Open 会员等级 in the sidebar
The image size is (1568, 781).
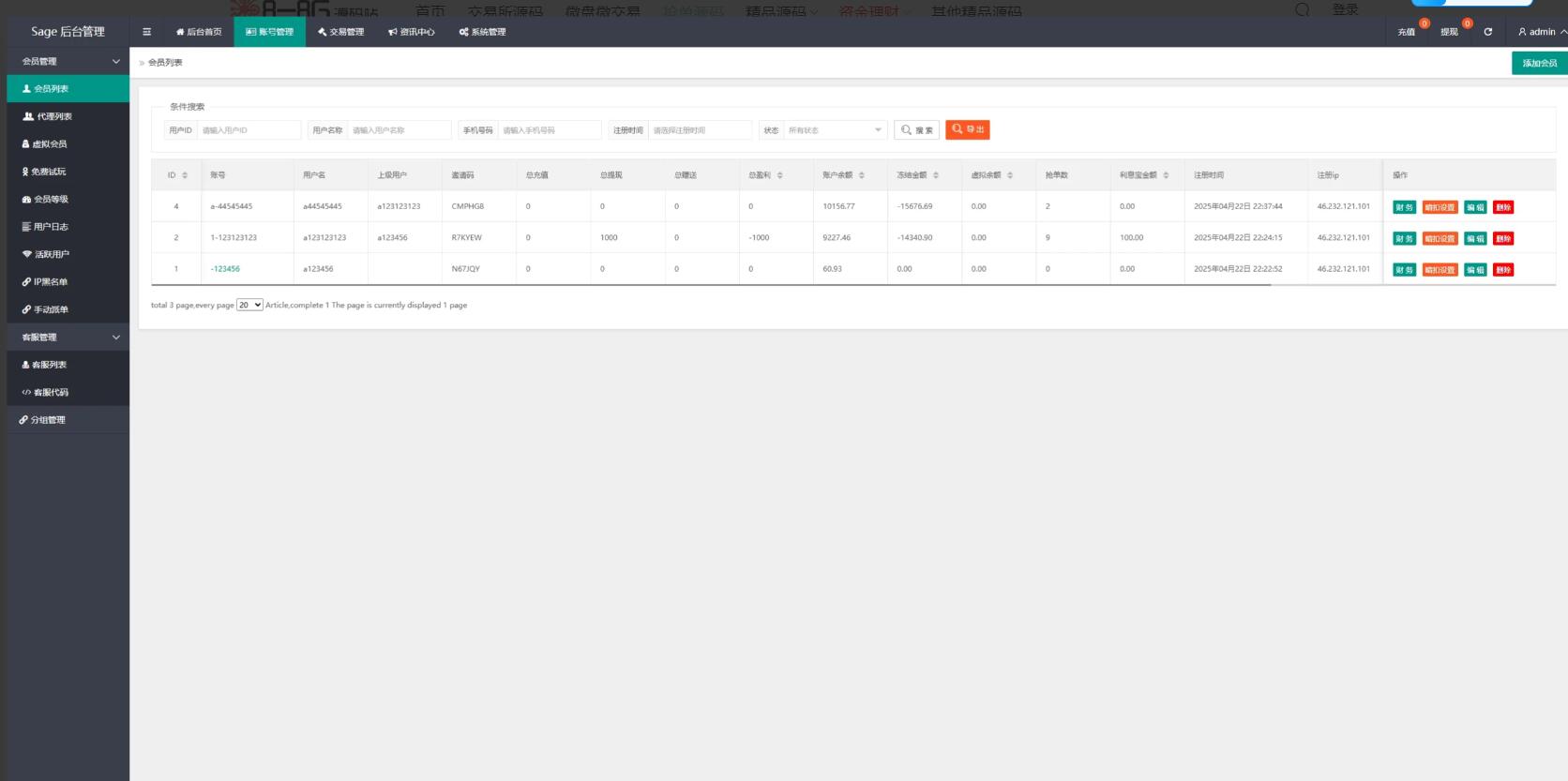(x=52, y=200)
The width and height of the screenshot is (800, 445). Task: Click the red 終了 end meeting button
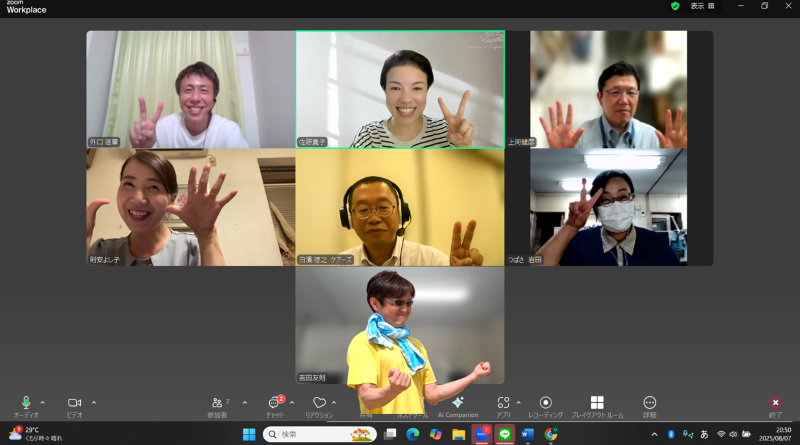pos(775,403)
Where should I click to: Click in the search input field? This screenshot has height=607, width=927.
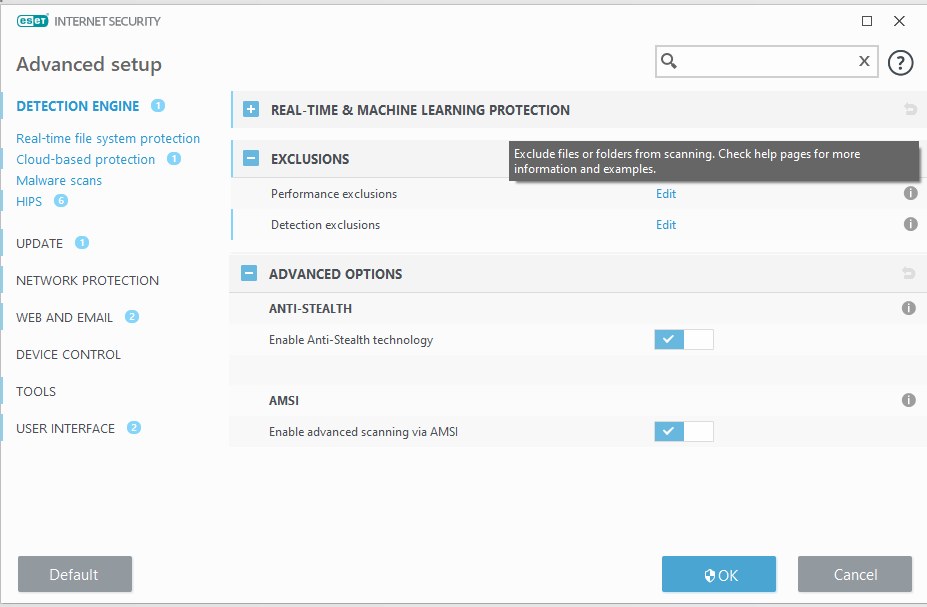point(765,62)
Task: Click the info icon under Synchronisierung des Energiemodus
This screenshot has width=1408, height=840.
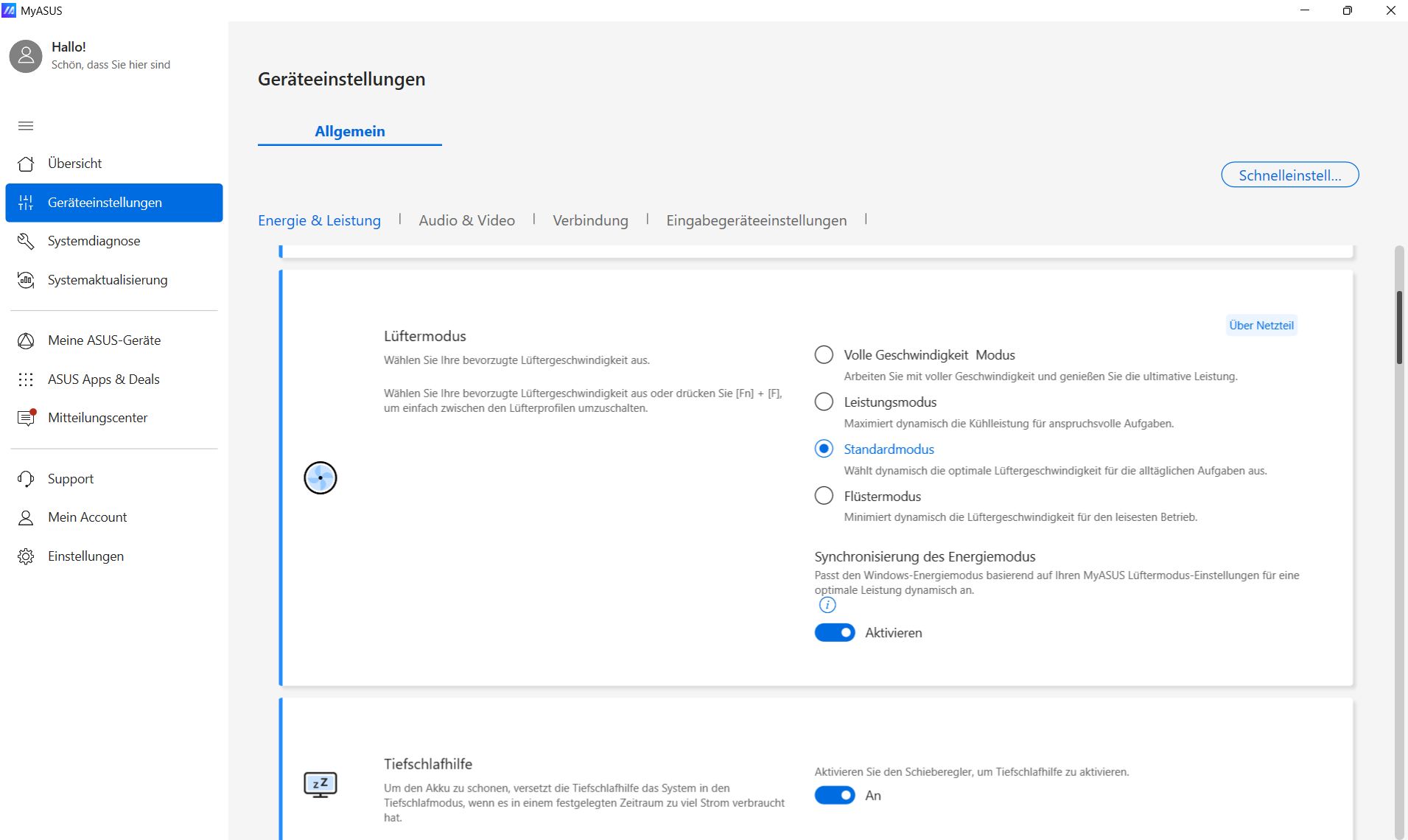Action: (x=827, y=605)
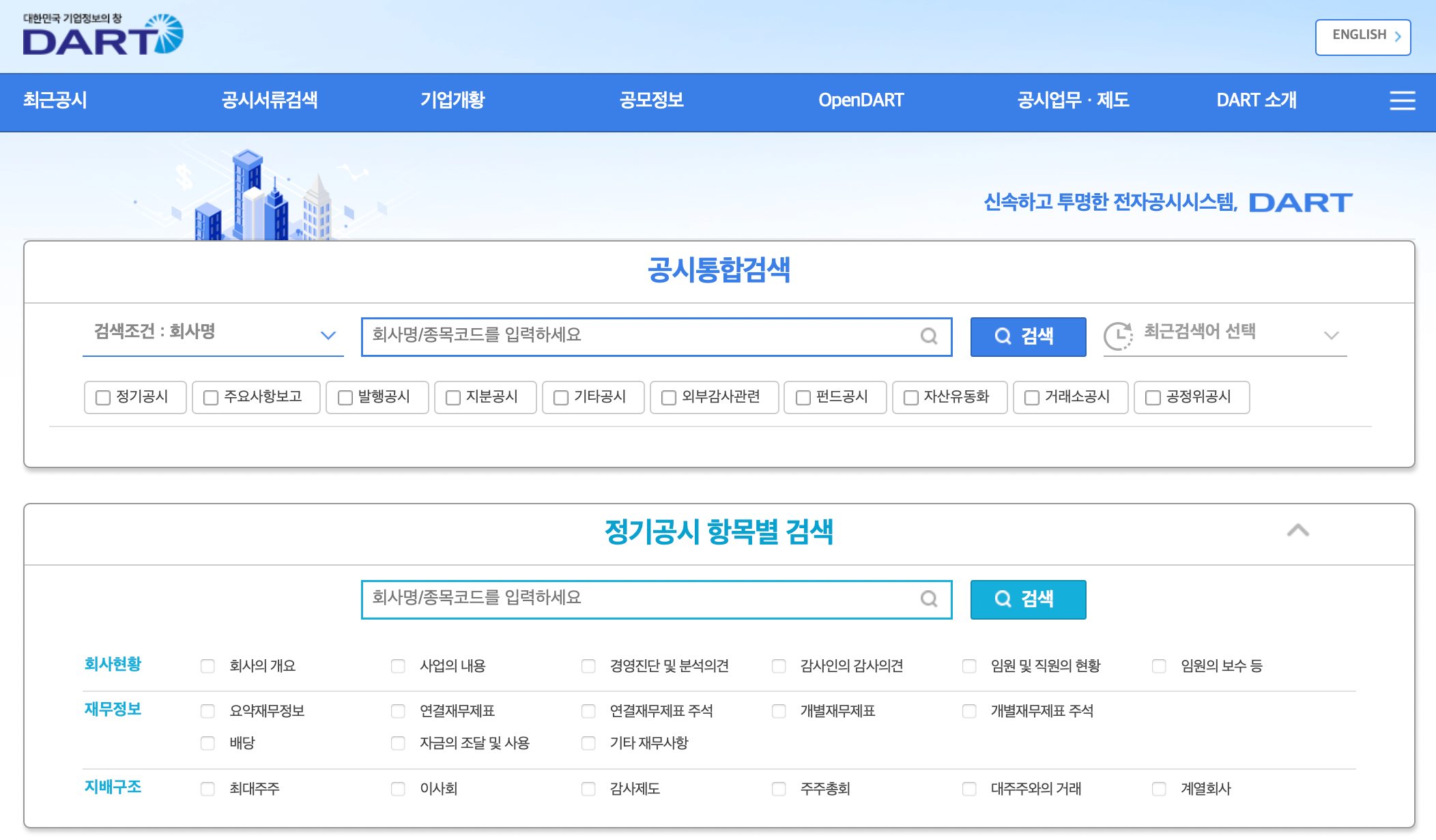Check the 지분공시 disclosure filter
The image size is (1436, 840).
[453, 397]
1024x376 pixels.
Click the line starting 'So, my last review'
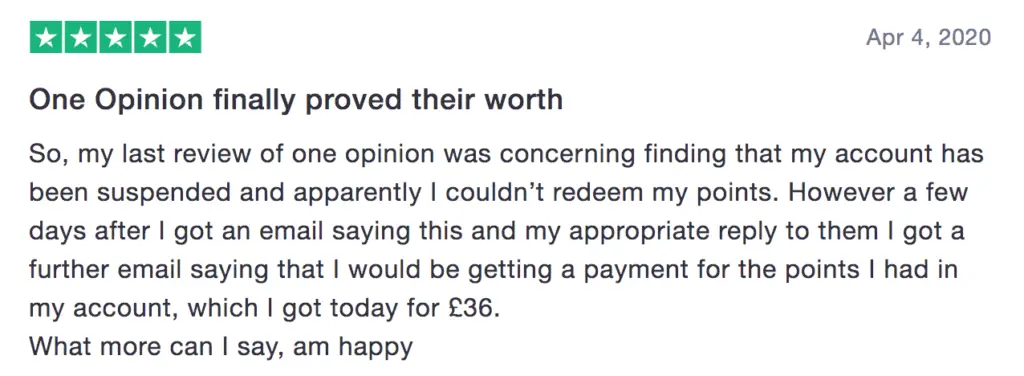point(506,156)
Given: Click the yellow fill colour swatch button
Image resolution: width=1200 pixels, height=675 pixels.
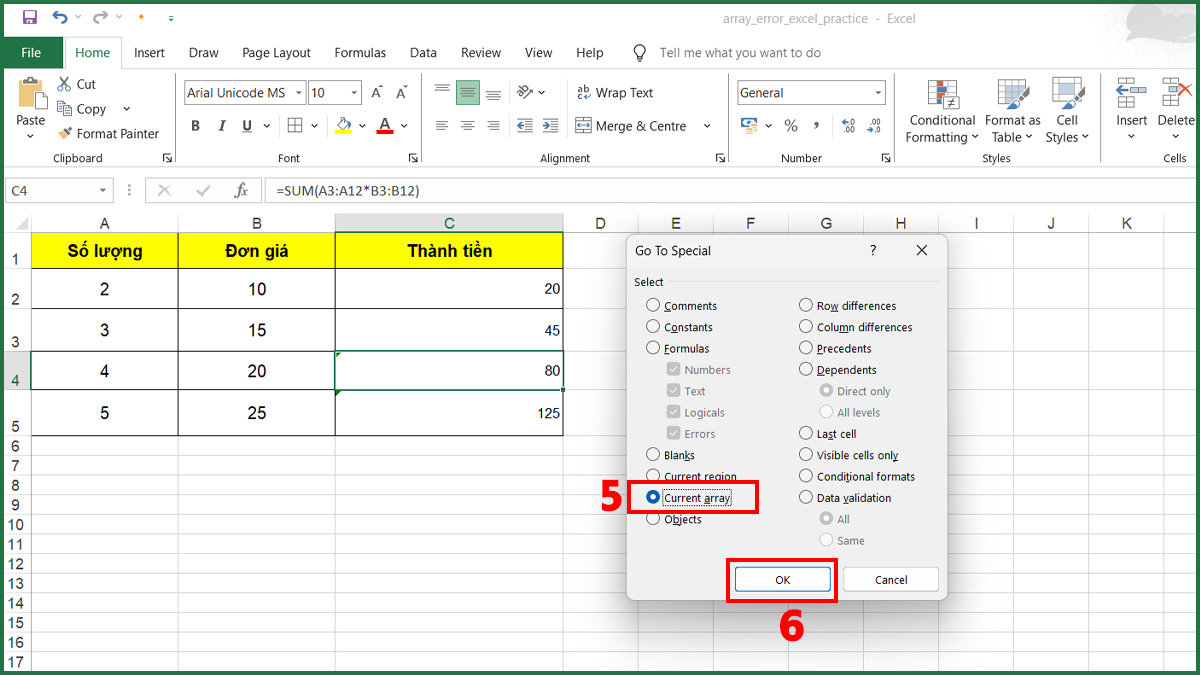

● ● ● ●

Exercise objective: Copy every line of the records above word for word, leaving out the pictures.

Result below:
Open 会员等级 in the sidebar
The image size is (1568, 781).
(x=52, y=200)
The width and height of the screenshot is (800, 445). Task: Click the red 終了 end meeting button
pos(775,403)
Where should I click to: Click in the search input field? This screenshot has height=607, width=927.
point(765,62)
Task: Click the info icon under Synchronisierung des Energiemodus
This screenshot has width=1408, height=840.
Action: (x=827, y=605)
Check the 지분공시 disclosure filter
The image size is (1436, 840).
[453, 397]
1024x376 pixels.
Click the line starting 'So, my last review'
point(506,156)
Given: Click the yellow fill colour swatch button
Image resolution: width=1200 pixels, height=675 pixels.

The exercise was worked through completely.